By Julia Sun-Joo Lee
Conceived as a literary shape to aggressively publicize the abolitionist reason within the usa, the African American slave narrative continues to be a robust and illuminating demonstration of America's darkish historical past. but the genre's impression prolonged some distance past the borders of the united states In a interval whilst few books bought greater than copies, slave narratives bought within the tens of hundreds of thousands, supplying British readers bright bills of the violence and privation skilled through American slaves. Eloquent, bracing narratives by means of Frederick Douglass, William field Brown, Solomon Northrop, and others loved unparalleled reputation, eye-catching audiences that integrated activists, reporters, and a few of the era's maximum novelists.

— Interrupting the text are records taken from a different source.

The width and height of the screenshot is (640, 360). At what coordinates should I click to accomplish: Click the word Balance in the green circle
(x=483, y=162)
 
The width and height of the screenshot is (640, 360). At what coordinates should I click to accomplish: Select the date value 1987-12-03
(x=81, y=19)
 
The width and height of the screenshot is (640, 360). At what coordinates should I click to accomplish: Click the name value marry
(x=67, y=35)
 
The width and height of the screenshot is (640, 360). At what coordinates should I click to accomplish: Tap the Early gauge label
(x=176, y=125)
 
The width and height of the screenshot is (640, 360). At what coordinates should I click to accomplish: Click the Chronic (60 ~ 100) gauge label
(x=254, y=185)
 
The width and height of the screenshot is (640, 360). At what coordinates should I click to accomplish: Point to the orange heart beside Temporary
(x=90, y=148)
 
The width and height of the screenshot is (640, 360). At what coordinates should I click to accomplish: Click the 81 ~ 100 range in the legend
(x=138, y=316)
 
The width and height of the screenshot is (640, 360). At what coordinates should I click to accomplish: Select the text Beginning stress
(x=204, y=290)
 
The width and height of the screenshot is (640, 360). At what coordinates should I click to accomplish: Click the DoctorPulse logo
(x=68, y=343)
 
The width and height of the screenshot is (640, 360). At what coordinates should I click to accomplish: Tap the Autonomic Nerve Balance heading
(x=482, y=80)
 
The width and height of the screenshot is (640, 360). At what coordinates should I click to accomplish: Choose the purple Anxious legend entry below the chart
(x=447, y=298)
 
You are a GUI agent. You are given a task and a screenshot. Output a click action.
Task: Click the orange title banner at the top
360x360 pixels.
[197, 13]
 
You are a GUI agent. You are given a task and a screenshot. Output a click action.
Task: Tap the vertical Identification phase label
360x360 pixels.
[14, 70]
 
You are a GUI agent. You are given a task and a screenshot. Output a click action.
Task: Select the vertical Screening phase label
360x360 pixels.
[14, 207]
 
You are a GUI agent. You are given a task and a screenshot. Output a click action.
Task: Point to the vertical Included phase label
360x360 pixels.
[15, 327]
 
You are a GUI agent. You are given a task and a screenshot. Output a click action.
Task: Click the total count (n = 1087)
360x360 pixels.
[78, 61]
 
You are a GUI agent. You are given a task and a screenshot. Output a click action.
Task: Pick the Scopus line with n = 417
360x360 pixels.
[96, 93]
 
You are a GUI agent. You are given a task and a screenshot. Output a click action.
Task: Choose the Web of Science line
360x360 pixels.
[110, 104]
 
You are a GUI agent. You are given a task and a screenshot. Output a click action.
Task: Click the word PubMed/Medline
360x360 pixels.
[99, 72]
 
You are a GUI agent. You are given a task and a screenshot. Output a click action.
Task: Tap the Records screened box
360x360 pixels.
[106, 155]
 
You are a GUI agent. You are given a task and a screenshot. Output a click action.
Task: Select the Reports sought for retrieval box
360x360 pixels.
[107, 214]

The American Slave Narrative and the Victorian Novel investigates the shaping impact of the yankee slave narrative at the Victorian novel within the years among the British Abolition Act and the yankee Emancipation Proclamation. The e-book argues that Charlotte Brontë, W. M. Thackeray, Elizabeth Gaskell, Charles Dickens, and Fanny and Robert Louis Stevenson built-in into their works typical parts of the slave narrative-from the emphasis on literacy as a device of liberation, to the teleological trip from slavery to freedom, to the ethics of resistance over submission. It contends that Victorian novelists used those tropes in an try and entry the slave narrative's paradigm of resistance, remove darkness from the transnational size of slavery, and articulate Britain's position within the international neighborhood. via a deft use of disparate assets, Lee unearths how the slave narrative turns into a part of the textual community of the English novel, making noticeable how black literary, in addition to fiscal, construction contributed to English culture.
Lucidly written, richly researched, and cogently argued, Julia Sun-Joo Lee's insightful monograph makes a useful contribution to students of yank literary historical past, African American literature, and the Victorian novel, as well as highlighting the colourful transatlantic trade of rules that illuminated literatures on each side of the Atlantic in the course of the 19th century.